La FINA vit des temps difficiles. L’an passé, l’entrée dans la piscine d’une organisation privée aux poches pleines et aux ambitions de grandeur, l’ISL, a menacé son hégémonie sur la natation mondiale.
Depuis ces derniers jours, les nageurs se mettent à leur tour à contester ses décisions et bousculer ses habitudes.
A Gwangju, en Corée du Sud, les Mondiaux de natation 2019 sont dominés depuis la fin de la semaine passée par la polémique Sun Yang. La nageur chinois, fortement soupçonné de dopage pour avoir brisé d’un coup de marteau un échantillon de son sang à l’occasion d’un test hors compétition effectué l’an dernier, a raflé le titre mondial sur 400 m, puis doublé la mise en empochant le 200 m.
Dimanche dernier, l’Australien Mack Horton, battu pour le titre en finale du 400 m, a refusé de partager le podium avec le Chinois, puis de lui serrer la main. Deux jours plus tard, le Britannique Duncan Scott a manifesté de la même façon son hostilité à l’égard de Sun Yang lors de la remise des médailles du 200 m.
Dans les deux cas, l’attitude des protestataires visait au moins autant le Chinois, triple champion olympique mais suspendu pour 3 mois pour dopage en 2014, que la politique de la FINA en matière de lutte antidopage. L’Américaine Lilly King, médaillée d’or à Gwangju sur 100 m brasse, ne s’y trompe pas : « Je ne pense pas que quelqu’un à la FINA défendra les athlètes, a-t-elle déclaré. Alors, les nageurs doivent se défendre eux-mêmes ».
Certes, la FINA n’a pas attendu pour sortir son manuel des sanctions. Elle a averti les trois nageurs. Mack Horton et Duncan Scott d’un côté, pour leur attitude sur le podium, Sun Yang de l’autre, pour avoir traité son rival britannique de « loser » pendant la cérémonie des médailles (photo ci-dessus).
Selon le Times, la FINA a même ajouté une nouvelle clause à son code de conduite, pour exiger des nageurs qu’ils « évitent strictement tout comportement offensant ou inapproprié envers les officiels, les autres concurrents, les membres de l’équipe et/ou les spectateurs pendant toute la durée de la compétition. »
Mais, à en juger par les propos de certains des leaders de la natation mondiale, il en faudra plus à l’institution présidée par Julio Maglione pour imposer calme et respect autour des bassins.

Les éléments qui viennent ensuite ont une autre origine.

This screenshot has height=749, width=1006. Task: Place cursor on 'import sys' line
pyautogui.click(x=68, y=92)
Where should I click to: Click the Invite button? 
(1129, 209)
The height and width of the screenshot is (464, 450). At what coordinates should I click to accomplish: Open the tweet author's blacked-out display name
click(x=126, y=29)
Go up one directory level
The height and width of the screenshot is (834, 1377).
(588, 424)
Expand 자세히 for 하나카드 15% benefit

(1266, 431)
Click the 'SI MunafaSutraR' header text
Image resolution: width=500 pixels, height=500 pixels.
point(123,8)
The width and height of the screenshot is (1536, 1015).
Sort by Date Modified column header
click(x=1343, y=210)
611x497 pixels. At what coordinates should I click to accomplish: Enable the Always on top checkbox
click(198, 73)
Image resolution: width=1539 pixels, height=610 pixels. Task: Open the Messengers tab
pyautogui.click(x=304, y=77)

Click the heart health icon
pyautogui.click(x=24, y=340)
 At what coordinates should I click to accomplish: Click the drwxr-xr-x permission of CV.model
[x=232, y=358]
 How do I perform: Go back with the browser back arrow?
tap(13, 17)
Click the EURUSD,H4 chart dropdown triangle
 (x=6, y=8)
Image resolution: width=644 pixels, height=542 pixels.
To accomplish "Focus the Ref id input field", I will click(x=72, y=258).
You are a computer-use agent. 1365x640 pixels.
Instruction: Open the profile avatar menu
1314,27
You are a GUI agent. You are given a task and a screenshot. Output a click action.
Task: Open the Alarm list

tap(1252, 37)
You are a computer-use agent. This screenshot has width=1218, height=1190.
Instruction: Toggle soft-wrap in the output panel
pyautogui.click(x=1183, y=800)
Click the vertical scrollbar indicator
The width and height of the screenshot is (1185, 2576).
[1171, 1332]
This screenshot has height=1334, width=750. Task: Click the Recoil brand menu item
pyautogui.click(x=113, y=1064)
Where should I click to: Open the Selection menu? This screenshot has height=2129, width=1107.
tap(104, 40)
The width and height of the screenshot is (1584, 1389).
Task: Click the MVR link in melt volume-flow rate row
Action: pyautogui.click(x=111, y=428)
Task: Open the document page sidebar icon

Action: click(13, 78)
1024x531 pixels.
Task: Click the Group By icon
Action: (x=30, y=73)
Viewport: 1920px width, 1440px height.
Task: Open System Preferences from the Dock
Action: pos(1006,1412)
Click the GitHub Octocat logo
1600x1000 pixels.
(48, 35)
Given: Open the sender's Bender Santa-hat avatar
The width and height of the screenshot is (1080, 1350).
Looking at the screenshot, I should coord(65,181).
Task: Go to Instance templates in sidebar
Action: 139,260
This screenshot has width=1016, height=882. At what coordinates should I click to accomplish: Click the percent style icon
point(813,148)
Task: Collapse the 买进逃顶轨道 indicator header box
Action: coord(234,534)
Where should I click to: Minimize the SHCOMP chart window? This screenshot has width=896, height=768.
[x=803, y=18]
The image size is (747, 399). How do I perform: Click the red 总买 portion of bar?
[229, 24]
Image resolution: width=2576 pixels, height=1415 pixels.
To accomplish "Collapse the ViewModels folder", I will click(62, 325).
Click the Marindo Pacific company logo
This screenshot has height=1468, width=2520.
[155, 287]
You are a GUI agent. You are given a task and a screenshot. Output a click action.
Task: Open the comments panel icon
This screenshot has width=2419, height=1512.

Exemple : Adam Peaty. Le nageur britannique, sacré à Gwangju sur 50 et 100 m brasse, ne retient pas ses critiques. « Nous sommes ici pour nager et nous n’allons pas participer à une discussion sur un code de conduite qui ne changera rien, a-t-il suggéré en Corée du Sud. Les athlètes doivent pouvoir exercer leur liberté d’expression. Quand nous pensons que quelque chose ne va pas et qu’il y a tricherie, pourquoi ne pourrions nous pas avoir notre mot à dire ? »
A Gwangju, Adam Peaty n’est pas le seul à prendre ouvertement position en faveur de Mack Horton et Duncan Scott. L’Australien Mitch Larkin, médaillé d’or mondial sur 100 et 200 m dos en 2015, se range lui dans le camp des deux nageurs. « Ce sont eux les plus courageux, confie-t-il. Je ne pourrais pas être plus fier d’eux deux. Ils défendent ce en quoi ils croient, à savoir un sport propre. Si nous n’y croyions pas, nous ne serions pas ici aujourd’hui. »
Les entraîneurs s’invitent eux aussi au débat. Dave Durden, le coach de l’équipe masculine des Etats-Unis, a confié au Washington Post, évoquant sans la citer la FINA et son attitude jugée laxiste en matière de lutte antidopage : « Si vous prenez du recul, que vous écoutez ou lisez tout ce qui se dit en ce moment, alors oui, vous voulez qu’on en fasse plus ».
A une année des Jeux de Tokyo 2020, le ton monte dans la natation mondiale. Les nageurs s’expriment et manifestent. Ils se font entendre. Il était temps.